Study text ▸
········

The ongoing thoughts of an art teacher in China - and home in Sydney

A continuing diary about my travels in China, and thoughts about China and Chinese art from home and abroad

Sunday, August 12, 2012

A radioactive glass chandelier in Sydney's Chinatown: two exhibitions, a lecture, and the impossibility of ever learning Chinese

Adam Chang, ‘Mao Guarded by Standing Terracotta Soldier’, 2012, oil on canvas,
220 x 300cm, image courtesy of the artist.

Having just learned how to say 'My bad' in Chinese (Bu Hao Yisi!) I felt the phrase was appropriate to my neglect of this blog since the Biennale. Not that I haven't been looking at, reading about, and pondering on issues relating to Chinese art - indeed I have - but other aspects of life such as the necessity to earn a living and the 24/7 nature of the 21st century workplace have rather taken over of late.

Here are some of the things I have seen/ heard/watched/learned:
Firstly, an exhibition entitled 'The Price of War' at a rather idiosyncratic Sydney gallery, Chinalink. Run by David Chang, who came to Australia from Shanghai some years ago, it has featured some interesting curated shows of works by Australian/Chinese artists. However all these shows have included works by David's brother, the painter Adam Chang, and 'The Price of War' also includes works by Adam Chang's son, an as yet unproven, very young painter. I am not sure why I feel that this somewhat undermines the credibility of the gallery, but it makes me feel a little uneasy. Adam Chang is an accomplished painter who has been a finalist in numerous Sydney art prizes, yet his inclusion, and that of his son, seem a rather curious limitation on the work of the curator. Patronage in the artworld is nothing new, of course, and yet....This show includes works by some big names - a Shen Shaomin video installation and a work by Guan Wei, as well as two huge and ambitious works by Shen Jiawei, the prodigiously talented painter schooled in academic realism before his post-1989 arrival in Australia. I have written more about this show for The Art Life online journal. The work I responded to most in the exhibition was by Tianli Zu, a stop frame animation based on a performative approach to paper cutting, which to me suggested a number of connections with other artists working in China, such as Wu Junyong and Chen Hangfeng, both of whom work in ways which reinvent this particular folk art tradition.

········

Task item ▸
Can you rewrite the stretch of the art diary from "A radioactive glass" through "of the artist.", with "lantern" in place of "chandelier"?

········

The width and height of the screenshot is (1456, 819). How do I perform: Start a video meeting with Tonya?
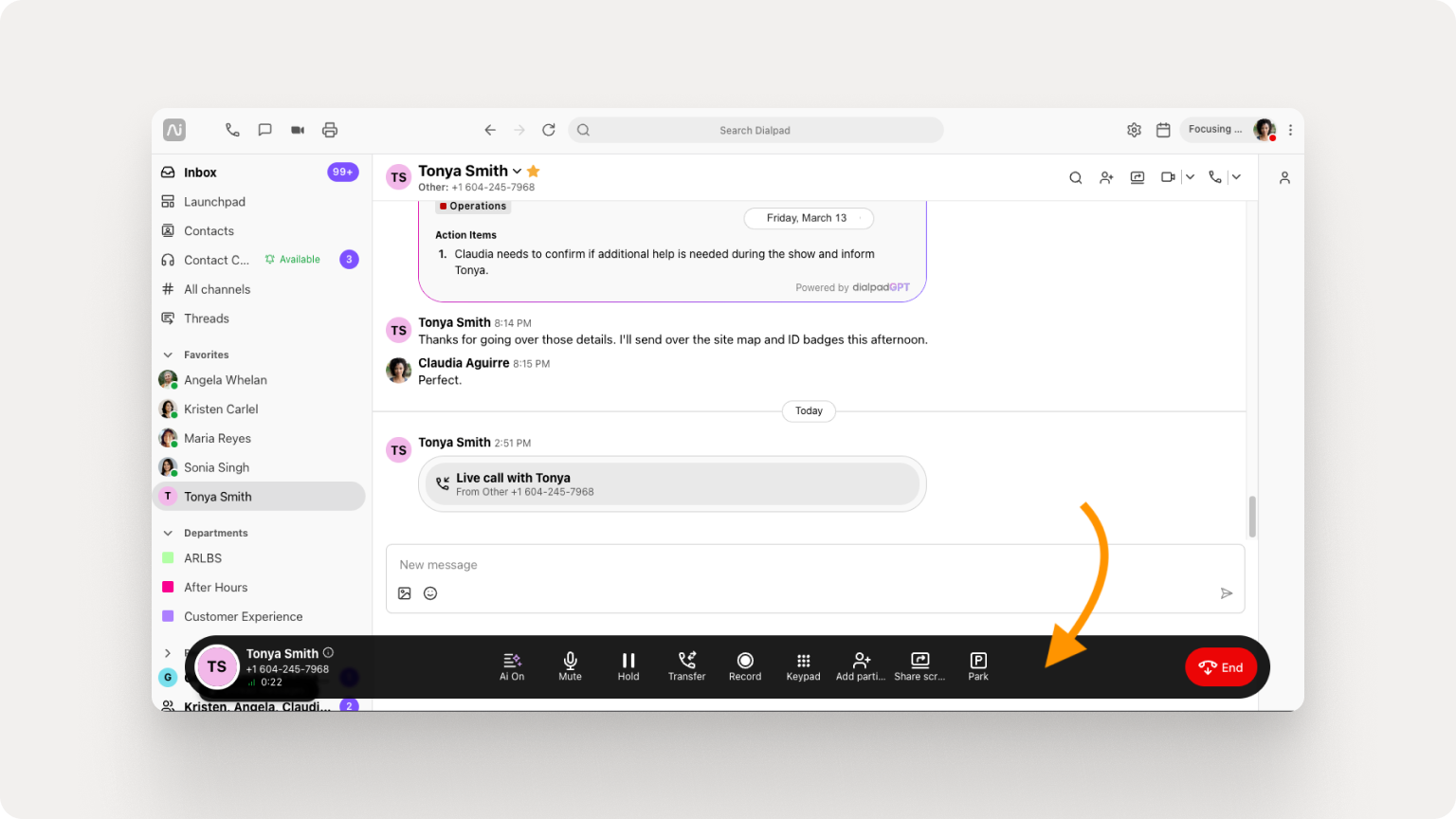[x=1168, y=176]
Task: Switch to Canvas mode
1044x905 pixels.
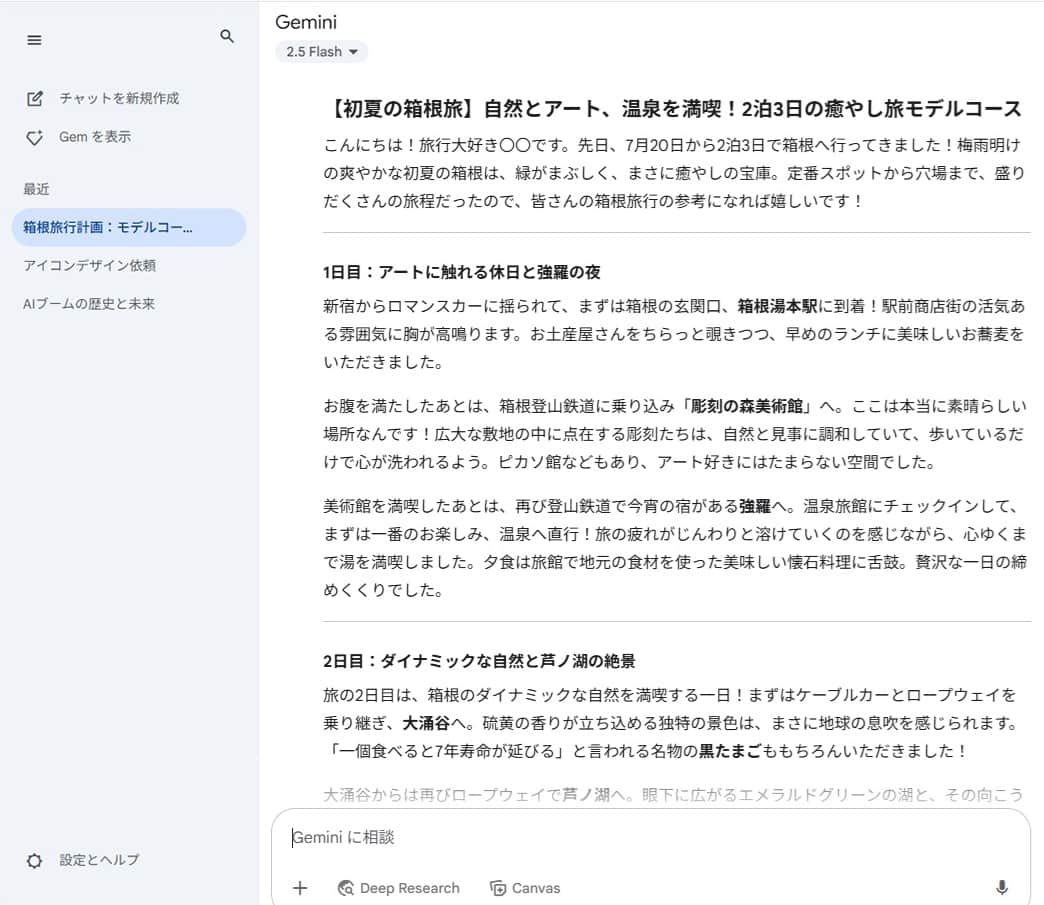Action: tap(525, 888)
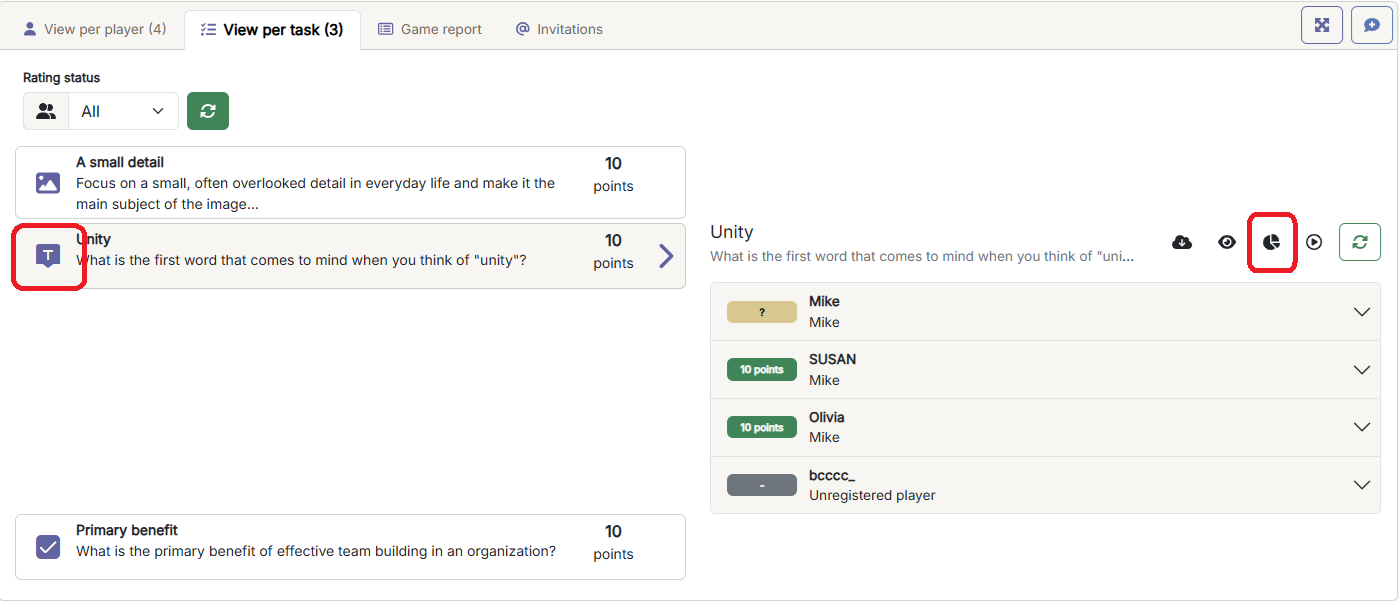Viewport: 1400px width, 601px height.
Task: Expand Mike's answer row
Action: [x=1361, y=312]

········

Output of the exercise ▸
A radioactive glass lantern in Sydney's Chinatown: two exhibitions, a lecture, and the impossibility of ever learning Chinese

Adam Chang, ‘Mao Guarded by Standing Terracotta Soldier’, 2012, oil on canvas,
220 x 300cm, image courtesy of the artist.